Celebrating World Youth Skills Day with Rise Futures- A Nonprofit Providing a Secured Future to the Youth
According to UNICEF’s Recovering Learning report, only a quarter of young people are on track to obtaining job-specific skills. On July 15, World Youth Skills Day recognizes the opportunities and challenges young people confront while engaging in employment. The theme for this year is ‘Transforming Youth Skills for the Future.’
Can you tell us about “The Rise Futures”?
Sarah Hunter: At Rise Futures, we provide possibilities for care for experienced young people. Located in the United Kingdom, we have provided opportunity placements to young people in the City of London. In our journey of two years, a large number of trustees have joined us on this adventure. Currently, we are collaborating with numerous companies and local services to provide opportunity placements to care for experienced young people. And it’s wonderful to see companies opening their doors to provide young individuals with the most incredible work experience placements in this sector of society.
Why have you chosen to work for the betterment of the youth?
Sarah Hunter: In the UK, the statistics for care experienced young people who aren’t engaging in education, employment, or training are incredibly negative. And the common perspective is that young people choose not to engage. But that just isn’t the case. They are often lost and deal with barriers. Sometimes, all young people need is an opportunity to engage with something in a safe way so they can find their feet and move on safely to their next opportunity.
Young people are one of the most vulnerable sections of society. If you can do something to help them from being pulled into the most dangerous bits of life, you’ve done something good. You have made a difference in somebody’s safety in life by just opening up and speaking with them and offering them an opportunity.
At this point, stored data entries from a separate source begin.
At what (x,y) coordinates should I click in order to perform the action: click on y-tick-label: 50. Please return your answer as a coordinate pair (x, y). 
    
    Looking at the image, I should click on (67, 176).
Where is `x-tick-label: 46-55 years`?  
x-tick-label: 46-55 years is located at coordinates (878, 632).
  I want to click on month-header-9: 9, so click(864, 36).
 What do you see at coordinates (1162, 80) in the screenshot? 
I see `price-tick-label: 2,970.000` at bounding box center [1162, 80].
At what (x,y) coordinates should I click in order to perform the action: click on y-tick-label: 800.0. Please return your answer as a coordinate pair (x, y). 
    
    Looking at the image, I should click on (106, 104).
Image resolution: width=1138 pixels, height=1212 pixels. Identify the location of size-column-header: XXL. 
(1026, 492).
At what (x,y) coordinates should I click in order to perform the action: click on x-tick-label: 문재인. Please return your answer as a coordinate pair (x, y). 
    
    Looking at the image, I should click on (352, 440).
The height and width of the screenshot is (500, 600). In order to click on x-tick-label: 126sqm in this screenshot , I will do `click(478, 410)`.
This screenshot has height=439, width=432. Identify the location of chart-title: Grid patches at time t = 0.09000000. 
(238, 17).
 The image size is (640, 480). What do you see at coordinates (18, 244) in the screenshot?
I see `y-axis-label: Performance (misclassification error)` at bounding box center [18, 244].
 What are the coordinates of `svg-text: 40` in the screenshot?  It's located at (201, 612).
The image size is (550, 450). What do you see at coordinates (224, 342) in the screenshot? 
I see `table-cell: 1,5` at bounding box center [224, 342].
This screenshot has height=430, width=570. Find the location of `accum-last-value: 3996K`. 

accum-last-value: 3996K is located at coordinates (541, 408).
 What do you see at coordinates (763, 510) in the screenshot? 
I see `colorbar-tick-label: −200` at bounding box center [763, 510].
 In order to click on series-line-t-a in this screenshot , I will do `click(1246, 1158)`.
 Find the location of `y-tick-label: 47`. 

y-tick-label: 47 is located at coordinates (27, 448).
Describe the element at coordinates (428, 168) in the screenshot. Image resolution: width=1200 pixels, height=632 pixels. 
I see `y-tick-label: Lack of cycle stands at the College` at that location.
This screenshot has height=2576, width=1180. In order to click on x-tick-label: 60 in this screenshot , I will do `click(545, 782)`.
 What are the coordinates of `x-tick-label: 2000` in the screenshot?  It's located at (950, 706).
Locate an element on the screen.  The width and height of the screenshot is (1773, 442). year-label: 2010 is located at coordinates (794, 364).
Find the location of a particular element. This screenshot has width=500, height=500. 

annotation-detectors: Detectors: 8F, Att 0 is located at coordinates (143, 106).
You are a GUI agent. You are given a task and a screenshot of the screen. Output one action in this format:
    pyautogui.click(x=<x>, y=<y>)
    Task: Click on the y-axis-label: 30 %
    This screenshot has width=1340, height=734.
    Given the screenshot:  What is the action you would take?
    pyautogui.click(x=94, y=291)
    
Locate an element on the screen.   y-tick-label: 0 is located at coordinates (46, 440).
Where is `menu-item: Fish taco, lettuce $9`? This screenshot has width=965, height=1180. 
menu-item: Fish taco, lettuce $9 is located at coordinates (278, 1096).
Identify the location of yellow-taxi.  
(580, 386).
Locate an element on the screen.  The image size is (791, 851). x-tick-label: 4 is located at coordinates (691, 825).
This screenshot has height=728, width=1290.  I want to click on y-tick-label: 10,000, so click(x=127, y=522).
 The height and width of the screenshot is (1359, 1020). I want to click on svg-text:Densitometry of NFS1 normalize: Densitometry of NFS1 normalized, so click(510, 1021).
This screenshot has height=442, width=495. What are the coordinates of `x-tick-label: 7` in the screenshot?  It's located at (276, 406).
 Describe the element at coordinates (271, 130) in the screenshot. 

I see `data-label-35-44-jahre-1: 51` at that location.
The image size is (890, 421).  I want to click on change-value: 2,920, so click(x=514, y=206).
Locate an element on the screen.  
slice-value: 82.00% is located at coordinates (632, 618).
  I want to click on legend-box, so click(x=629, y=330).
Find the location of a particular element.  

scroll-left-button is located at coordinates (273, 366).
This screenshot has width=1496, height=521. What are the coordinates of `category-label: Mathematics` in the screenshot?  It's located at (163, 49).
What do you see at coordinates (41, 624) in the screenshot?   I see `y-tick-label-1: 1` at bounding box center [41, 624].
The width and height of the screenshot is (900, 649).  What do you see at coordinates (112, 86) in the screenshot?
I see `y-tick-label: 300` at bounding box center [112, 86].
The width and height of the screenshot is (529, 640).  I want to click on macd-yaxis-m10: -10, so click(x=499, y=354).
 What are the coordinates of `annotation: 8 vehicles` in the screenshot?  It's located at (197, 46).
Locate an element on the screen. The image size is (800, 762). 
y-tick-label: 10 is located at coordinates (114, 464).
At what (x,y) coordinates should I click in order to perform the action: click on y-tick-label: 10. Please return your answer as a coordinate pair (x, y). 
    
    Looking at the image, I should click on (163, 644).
And that’s why we’re working with those young people.
What do you think is more important, education or skill development?
Sarah Hunter: Each has its own place, in my opinion. A doctor, for instance, needs to have an understanding of the human body. In addition, they need soft skills when interacting with their patients effectively. So there is a need for both to thrive and grow.
But from the opportunity placements and Rise Futures perspective, it’s more about skills development for us. Education can be a barrier. For children coming from dysfunctional families, it can be pretty tough to concentrate on their studies. So, judging people by their level of education or what they achieved from the ages of 11 to 16 can be very limiting. And it causes a lot of barriers to access certain things for young people. For us, it’s about personal growth and learning those technical aspects so they can move on with their life, whichever way it may be.
How can people volunteer to help the cause you are supporting?
Sarah Hunter: Most of the young people we work with lack exposure. They have only seen the world through their lenses, which restricts their frame of reference. Interacting with people from different corners of the world and asking them basic questions about their job, culture, and how they’ve achieved what they’ve achieved can ignite the imagination in young people. It opens up horizons and does break down barriers. So if you can volunteer a few hours to interact with young people, that is one way to help.
Another aspect of it is that we mostly hear success stories. Most often, you see successful people in a job with a house and a car, and you think, wow, that’s amazing, I could never do that. But you don’t know the backstory behind it. Young people nowadays see the world through their social media accounts and get influenced easily, but social media hardly shows us the real world. And to give a real perspective of the world, to come out and show these vulnerable people the struggle behind the success is an excellent way to get involved. Everyone has their struggles, and sharing those struggles and how to overcome them can be inspirational for all young people.